Ni une ni deux, Mister D infuse la mémoire d’un blues d’esclaves siphonné et pillé par les petits maîtres blancs du rock fusion (blues, rock psychédélique, funk, jazz, opéra, flamenco, classique, contemporain…). Et propose à l’épave imbibée de Morrison en panne d’inspiration un pacte faustien: retrouver son mojo d’inspiration à travers un trip régressif et chamanique. Comme dans un kaléïdoscope d’images sans cesse retournées, on croise militant l’évocation d’une enfance passée à torturer son frère et tourmenter sa sœur, une relation œdipienne au paternel déstabilisant le fils enfant par de multiples déménagements. Il finira amiral de la flotte US dont les jets décollent du pont des porte-avions pour bombarder et gazer orange le Vietnam.

The Soft Parade, le troisième album du désastre est étrillé dans Morrisson’s Blues. Pour mémoire, les Doors mirent onze mois à l’enregistrer. L’acharnement dramaturgique ne fait alors que reconduire l’halali critique à la sortie de ce rebaptisé «Shit Parade». Or, il comporte notamment deux perles, Tell All The People et Touch Me, fut multiprimé et disque d’or. Inspiré par le Magical Mystery Tour des Beatles (arrangements de cuivres et parfois de cordes), sorti un an plus tôt et convoquant des timbres proches, n’est-il pas le disque le plus déjanté, voire orignal du groupe californien?

Emphase égotique

Certes Jim Morrison est alors accusé d’exhibitionnisme en plein milieu d’un concert et souffre d’un alcoolisme sévère et le groupe est loin d’être au mieux de sa forme en cette année 1969. Les concerts des Doors deviennent de plus en plus chaotiques, en fonction de l’état d’ébriété de leur chanteur.
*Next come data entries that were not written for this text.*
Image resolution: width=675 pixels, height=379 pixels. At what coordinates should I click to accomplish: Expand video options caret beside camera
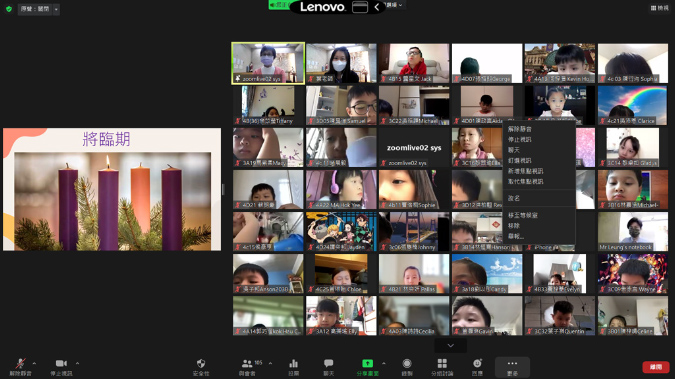pos(77,363)
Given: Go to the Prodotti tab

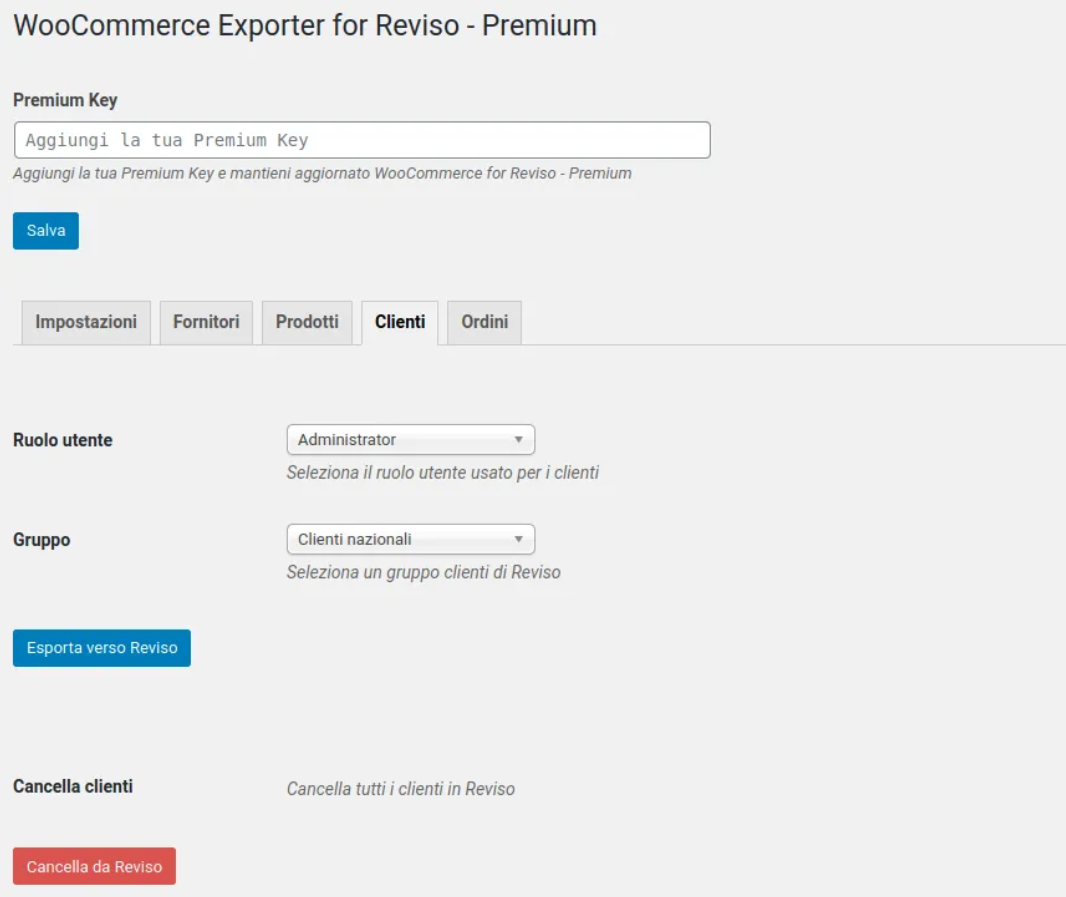Looking at the screenshot, I should pos(307,322).
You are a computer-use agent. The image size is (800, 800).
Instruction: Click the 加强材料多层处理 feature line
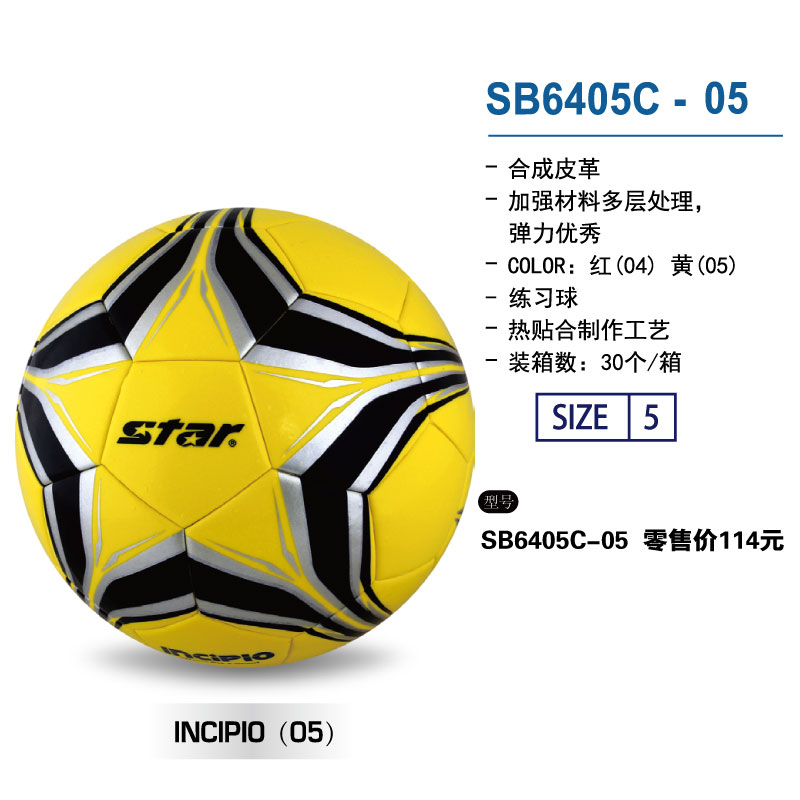tap(595, 201)
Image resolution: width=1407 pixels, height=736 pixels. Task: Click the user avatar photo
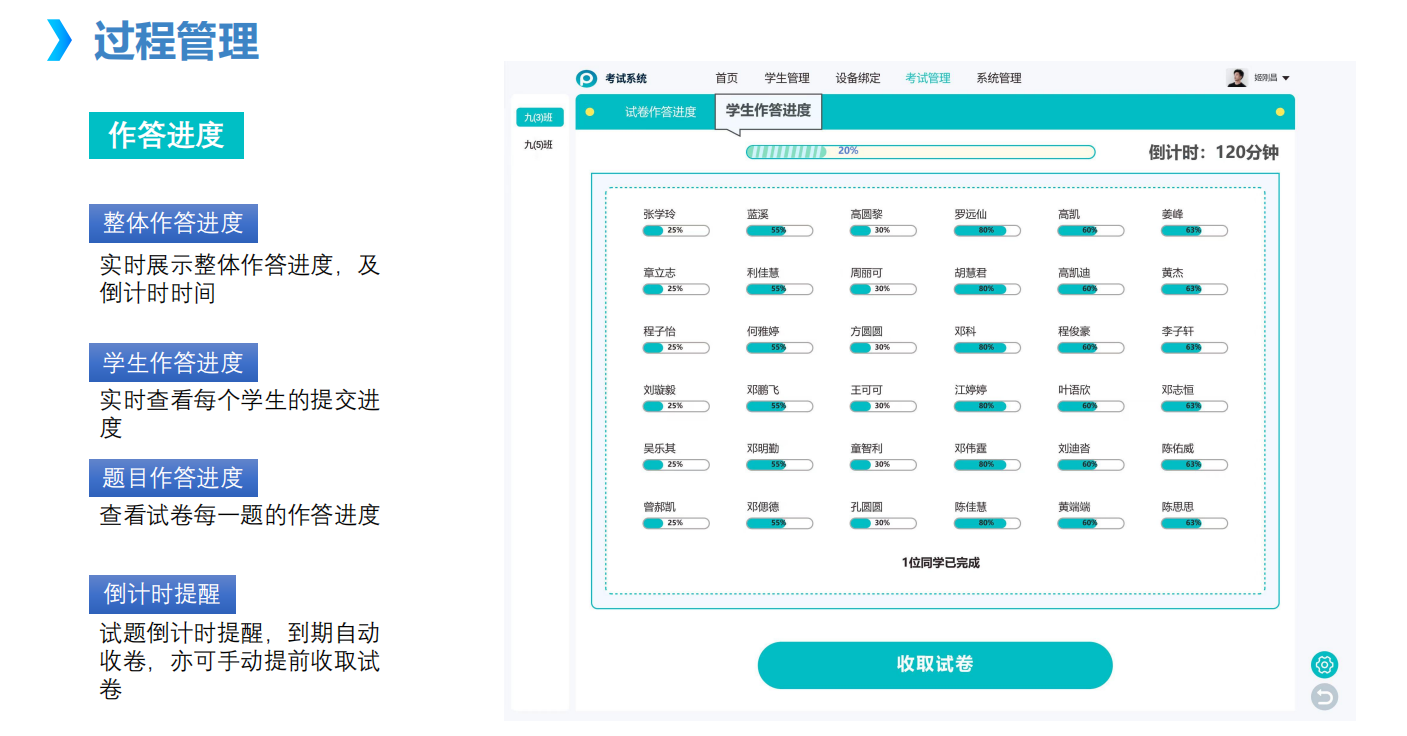tap(1237, 78)
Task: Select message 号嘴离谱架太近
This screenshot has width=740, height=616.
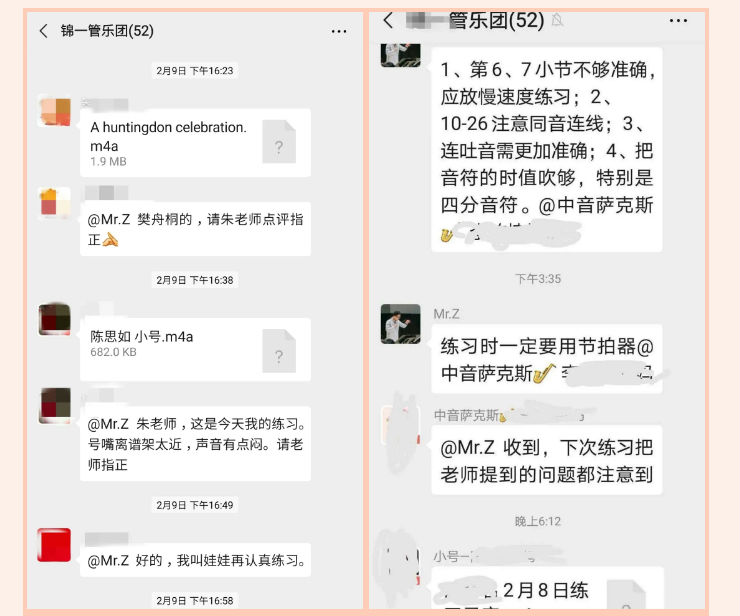Action: coord(195,444)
Il n’est pas rare de le voir s’écrouler sur scène et insulter le public.

Star capricieuse, l’artiste se révèle au fil du spectacle travaillé par une forme d’emphase irascible et égotique, pathétique et incontrôlable. Au détour d’une scène, la légende apparait fusillée comme dans l’un de ses clips de l’époque sur Unknown Soldier (1968) parue sur l’album Waiting for the Sun. Ce Soldat inconnu participe du mouvement anti-guerre du Vietnam. «Nouvelles qu’on lit au petit déjeuner / Enfants gavés de télévision / Non-nés, vivants, / Vivants, morts / Les balles frappent la tête du casque / Et c’en est fini / Du soldat inconnu », y entend-on en anglais. La mise en scène réactive alors ce que performait les Doors sur scène au mitan de la chanson, la production de sons évoquant une exécution.
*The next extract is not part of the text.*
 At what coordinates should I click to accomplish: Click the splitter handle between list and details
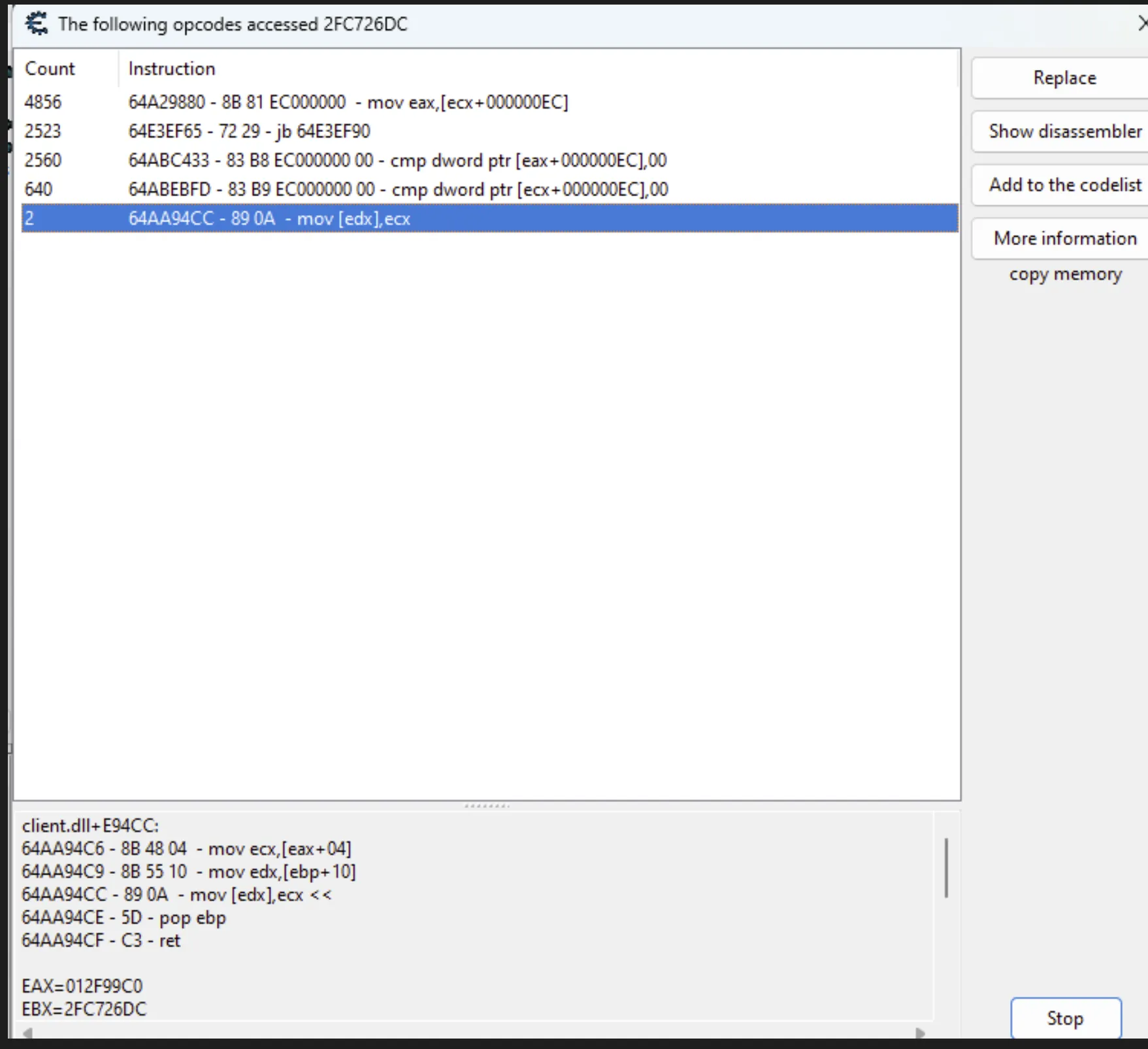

David Payet convainc dans son récital de postures effondrée, avachie, rampante d’après films et photos d’époque. Mais qui n’est pas sans réaimer parfois de loin en loin la somatique prestation de Michael Pitt dans son rôle de Blake pour Last Days de Gus van Sant dévidant les derniers jours mutiques de Kurt Cobain, leader de Nirvana.

Scène traumatique

Une scène étrange vécue sur la route avec son père de ce futur conteur menteur invétéré est rejouée dans Morisson’s Blues. La guerre du Pacifique s’intensifie entre troupes américaines et japonaises. La future star a trois ans et demi. Lors d’un parcours voituré de Santa Fe à Albuquerque, il vit un événement qu’il décrira plus tard comme l’un des plus importants de sa vie.
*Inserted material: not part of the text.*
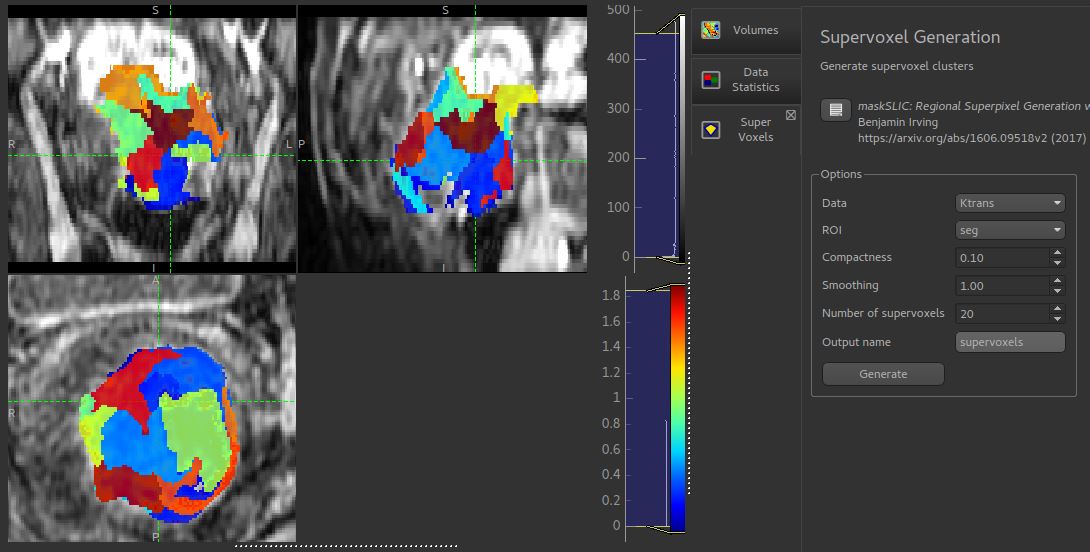The width and height of the screenshot is (1090, 552).
Task: Switch to the Data Statistics tab
Action: pos(746,80)
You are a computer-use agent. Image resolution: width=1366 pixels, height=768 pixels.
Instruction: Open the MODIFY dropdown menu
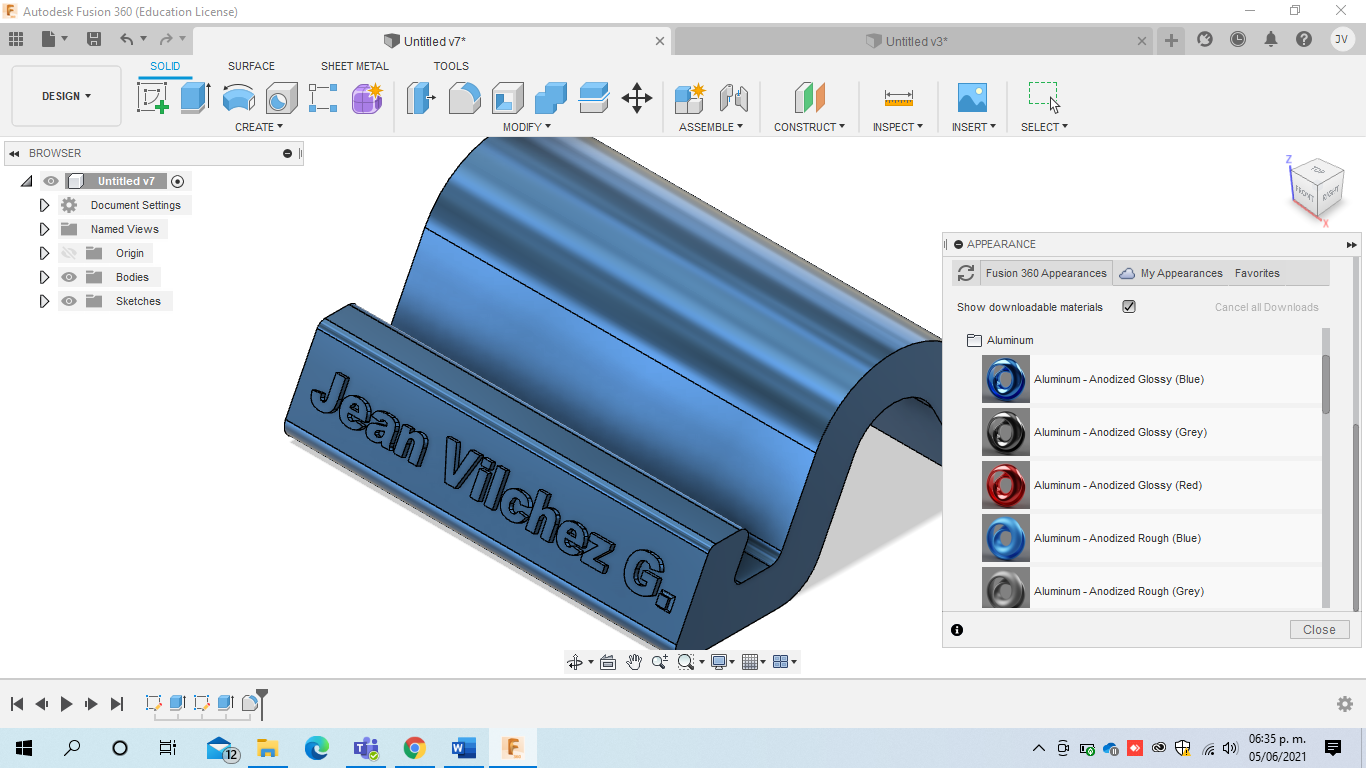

Il raconte, sur le disque posthume An American Prayer: «Nous roulions à travers le désert, à l’aurore, et un camion plein d’ouvriers indiens avait soit percuté une autre voiture soit seulement –  enfin, je ne sais pas ce qui s’était passé – mais il y avait des Indiens qui gisaient sur toute l’autoroute, agonisant, perdant du sang… Ce fut la première fois que je goûtai la peur… Ma réaction aujourd’hui en y repensant, en les revoyant – c’est que les âmes ou les esprits de ces Indiens défunts… peut-être d’un ou deux d’entre eux … étaient en train de courir dans tous les sens, paniqués, et ils ont tout simplement sauté dans mon âme. Et ils sont toujours là.»

Le dramaturge Dominique Ziegler a puisé dans cette anecdote la source de deux inspirations majuscules dans le comportement de James Douglas Morrison et son oeuvre poétique. D’abord, une inclination profonde pour la mystique des Amérindiens et le chamanisme. Ensuite, le recours à l’autoroute et aux bagnoles de l’American Way of Life moins comme métaphore d’un monde courant à sa perte qu’un objet de réelle fascination-répulsion pour le leader des Doors. Ce nonobstant sa croisade anti-récupération du titre Light My Fire par une pub pour voiture. Morrison dont la dimension anticapitaliste ambigüe fait l’objet de multiples débats chez la plupart de ses biographes.

 

Easy listening de bon aloi

Aux claviers et à la guitare, Pierre Omer. L’artiste a confirmé le 10 juin dernier à l’Usine, lors d’un concert déjà mythique aux côtés de Los Gatillos, son statut de pointure européenne du swing blues. Au plateau, il réinvente maintenant avec bonheur certains paysages cinématiques des Doors. L’homme le fait avec la concision de haïkus tout en maintenant dans les dix premières minutes une sorte de suspens en quelques notes perlées. La composition oscille entre la bande son d’Ennio Morricone pour La Chose de John Carpenter et les plages à suspens avant l’arrivée en scène d’un Elvis Presley.

La variante terminale et resserrée de The End, dont les paroles évoquent une rupture amoureuse tutoie davantage l’easy listening pop que l’atmosphère lourde qu’affectionnait le groupe, friand d’orages et de menaces tragiques. Soit le meurtre du père, le viol de la mer, l’histoire de l’Amérique n’étant que celle de sa violence tant intime, familiale que géopolitique aux yeux de Morrison.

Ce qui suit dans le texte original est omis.